HADES: Privacy-Preserving Federated Learning via Selective Feature Encryption and Hybrid Model Fusion

2026-06-22Cryptography and Security

Cryptography and Security
AI summary

The authors propose HADES, a method for training machine learning models using federated learning that protects privacy by encrypting only the most sensitive features instead of everything. They use PCA to find which data features need protection and apply special encryption only on those, while the rest stays unencrypted for faster processing. HADES combines results from both encrypted and unencrypted parts using a fusion step, maintaining accuracy similar to normal training but with better privacy and efficiency. They also optimize the encryption process to reduce computational overhead.

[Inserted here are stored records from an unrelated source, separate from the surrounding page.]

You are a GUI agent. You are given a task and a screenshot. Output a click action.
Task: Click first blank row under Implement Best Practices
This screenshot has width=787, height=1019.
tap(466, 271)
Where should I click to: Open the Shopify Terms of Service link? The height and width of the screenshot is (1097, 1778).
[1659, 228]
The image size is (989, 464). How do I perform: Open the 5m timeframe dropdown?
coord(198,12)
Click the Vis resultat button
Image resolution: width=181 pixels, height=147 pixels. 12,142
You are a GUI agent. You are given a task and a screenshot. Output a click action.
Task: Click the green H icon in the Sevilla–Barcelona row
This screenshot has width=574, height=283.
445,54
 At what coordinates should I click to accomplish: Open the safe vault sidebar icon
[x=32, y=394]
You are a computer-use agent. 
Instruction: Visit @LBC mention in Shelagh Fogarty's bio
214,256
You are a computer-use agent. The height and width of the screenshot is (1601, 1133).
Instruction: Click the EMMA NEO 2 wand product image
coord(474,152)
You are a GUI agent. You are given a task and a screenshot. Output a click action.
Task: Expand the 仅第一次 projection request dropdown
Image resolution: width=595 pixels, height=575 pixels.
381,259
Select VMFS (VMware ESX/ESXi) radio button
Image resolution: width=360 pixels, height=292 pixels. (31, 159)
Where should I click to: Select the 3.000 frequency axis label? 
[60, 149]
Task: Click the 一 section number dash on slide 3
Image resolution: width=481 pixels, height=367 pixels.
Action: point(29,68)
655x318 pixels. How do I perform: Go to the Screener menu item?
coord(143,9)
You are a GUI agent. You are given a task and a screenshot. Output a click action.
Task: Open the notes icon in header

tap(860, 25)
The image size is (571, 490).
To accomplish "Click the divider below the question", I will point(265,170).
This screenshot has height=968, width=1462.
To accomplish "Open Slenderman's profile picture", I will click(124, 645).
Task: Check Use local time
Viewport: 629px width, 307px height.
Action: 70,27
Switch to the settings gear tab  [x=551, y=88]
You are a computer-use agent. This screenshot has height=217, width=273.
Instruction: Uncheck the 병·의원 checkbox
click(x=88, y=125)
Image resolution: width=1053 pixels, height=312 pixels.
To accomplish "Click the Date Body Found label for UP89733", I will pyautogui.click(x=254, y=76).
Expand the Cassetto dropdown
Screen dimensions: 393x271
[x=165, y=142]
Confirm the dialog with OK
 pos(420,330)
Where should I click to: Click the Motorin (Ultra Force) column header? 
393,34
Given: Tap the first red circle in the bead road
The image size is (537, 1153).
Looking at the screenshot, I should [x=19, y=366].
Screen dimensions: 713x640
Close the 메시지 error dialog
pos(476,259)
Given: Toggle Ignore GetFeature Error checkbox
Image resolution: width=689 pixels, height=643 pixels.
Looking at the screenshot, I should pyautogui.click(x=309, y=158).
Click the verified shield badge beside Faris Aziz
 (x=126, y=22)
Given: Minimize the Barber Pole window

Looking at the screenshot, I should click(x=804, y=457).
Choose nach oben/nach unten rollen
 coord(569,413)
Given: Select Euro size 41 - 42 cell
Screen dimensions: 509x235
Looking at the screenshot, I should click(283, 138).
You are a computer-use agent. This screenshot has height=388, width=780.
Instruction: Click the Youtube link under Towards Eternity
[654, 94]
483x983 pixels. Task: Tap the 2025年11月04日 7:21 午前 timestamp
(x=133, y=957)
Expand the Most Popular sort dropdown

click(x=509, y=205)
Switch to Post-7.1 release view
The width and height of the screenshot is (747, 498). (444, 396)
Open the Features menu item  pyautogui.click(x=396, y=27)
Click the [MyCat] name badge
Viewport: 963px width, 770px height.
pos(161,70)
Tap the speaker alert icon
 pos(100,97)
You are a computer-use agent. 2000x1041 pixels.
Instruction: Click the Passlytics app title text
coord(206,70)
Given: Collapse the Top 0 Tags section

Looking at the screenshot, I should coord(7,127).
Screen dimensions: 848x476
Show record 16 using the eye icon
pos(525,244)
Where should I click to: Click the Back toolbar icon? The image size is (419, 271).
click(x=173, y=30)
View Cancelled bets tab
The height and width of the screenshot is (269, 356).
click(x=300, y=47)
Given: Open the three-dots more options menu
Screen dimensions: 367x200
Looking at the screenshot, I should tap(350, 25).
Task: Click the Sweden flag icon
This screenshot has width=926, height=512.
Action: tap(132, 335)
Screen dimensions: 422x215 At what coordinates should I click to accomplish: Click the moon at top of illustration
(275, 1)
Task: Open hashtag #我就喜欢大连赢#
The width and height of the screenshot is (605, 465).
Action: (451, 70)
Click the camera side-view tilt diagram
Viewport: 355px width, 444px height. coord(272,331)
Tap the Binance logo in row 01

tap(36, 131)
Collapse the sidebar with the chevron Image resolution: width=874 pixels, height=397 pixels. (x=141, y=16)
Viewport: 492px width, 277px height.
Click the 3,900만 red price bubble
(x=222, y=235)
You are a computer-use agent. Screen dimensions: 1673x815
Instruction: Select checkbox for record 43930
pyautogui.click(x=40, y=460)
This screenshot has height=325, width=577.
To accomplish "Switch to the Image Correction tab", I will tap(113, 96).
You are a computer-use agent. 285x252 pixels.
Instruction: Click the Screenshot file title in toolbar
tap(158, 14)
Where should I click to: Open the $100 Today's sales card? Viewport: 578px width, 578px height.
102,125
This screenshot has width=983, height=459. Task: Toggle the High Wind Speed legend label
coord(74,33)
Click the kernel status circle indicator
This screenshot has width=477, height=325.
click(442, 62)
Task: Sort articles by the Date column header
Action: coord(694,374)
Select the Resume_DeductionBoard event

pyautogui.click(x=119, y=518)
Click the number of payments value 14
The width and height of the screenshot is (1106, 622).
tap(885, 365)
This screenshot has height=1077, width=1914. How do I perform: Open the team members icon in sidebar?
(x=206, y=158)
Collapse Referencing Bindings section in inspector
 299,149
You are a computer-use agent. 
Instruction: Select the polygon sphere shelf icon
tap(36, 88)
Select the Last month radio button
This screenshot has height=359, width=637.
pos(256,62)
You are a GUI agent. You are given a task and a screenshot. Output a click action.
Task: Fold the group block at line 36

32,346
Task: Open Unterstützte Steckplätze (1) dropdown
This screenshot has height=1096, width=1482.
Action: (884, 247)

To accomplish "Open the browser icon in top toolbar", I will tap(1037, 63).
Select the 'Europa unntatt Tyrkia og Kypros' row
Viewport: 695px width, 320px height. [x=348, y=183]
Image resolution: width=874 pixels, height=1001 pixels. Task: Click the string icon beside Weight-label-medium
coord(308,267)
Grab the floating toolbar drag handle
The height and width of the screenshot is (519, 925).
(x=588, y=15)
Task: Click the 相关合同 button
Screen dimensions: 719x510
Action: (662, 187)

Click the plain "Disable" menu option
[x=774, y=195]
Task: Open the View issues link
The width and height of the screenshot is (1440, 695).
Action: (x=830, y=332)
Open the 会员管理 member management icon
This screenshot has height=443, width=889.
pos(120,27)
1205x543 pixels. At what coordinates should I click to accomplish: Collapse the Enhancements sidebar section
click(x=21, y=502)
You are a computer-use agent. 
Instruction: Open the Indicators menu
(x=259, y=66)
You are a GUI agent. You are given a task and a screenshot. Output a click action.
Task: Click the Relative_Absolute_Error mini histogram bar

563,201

federated learningprivacy-preservingfeature encryptionPCA (principal component analysis)homomorphic encryptionmultiparty computationfusion mechanismreconstruction attackscomputational efficiency
Authors
Ergün Batuhan Kaynak, Kerem Bayramoglu, Sinem Sav
Abstract
In this paper, we address the challenge of privacy-preserving training in federated learning (FL) by introducing a novel framework that selectively encrypts only the most privacy-sensitive features while leaving the remaining data and the corresponding model portion unencrypted. We propose HADES, a hybrid system that identifies and encrypts the most critical features, ensuring both privacy protection and computational efficiency. Unlike fully encrypted FL training pipelines, which suffer from high computational overhead, HADES integrates an encrypted and non-encrypted training pipeline via a fusion mechanism, enabling seamless interaction between encrypted and plaintext model representations. To achieve this, we use PCA to identify and encrypt the most privacy-sensitive features, which significantly reduces reconstruction attack success in FL. Building on this insight, we design a hybrid FL system that trains an end-to-end encrypted network via multiparty homomorphic encryption (MHE) on the selected features while simultaneously training a plaintext network on the remaining features. These two networks are then integrated using a fusion mechanism. We also introduce a general packing scheme that eliminates redundant rotations by considering the entire neural network architecture. Finally, we demonstrate that HADES matches the accuracy of vanilla FL while preserving privacy and achieving optimized runtime through selective encryption.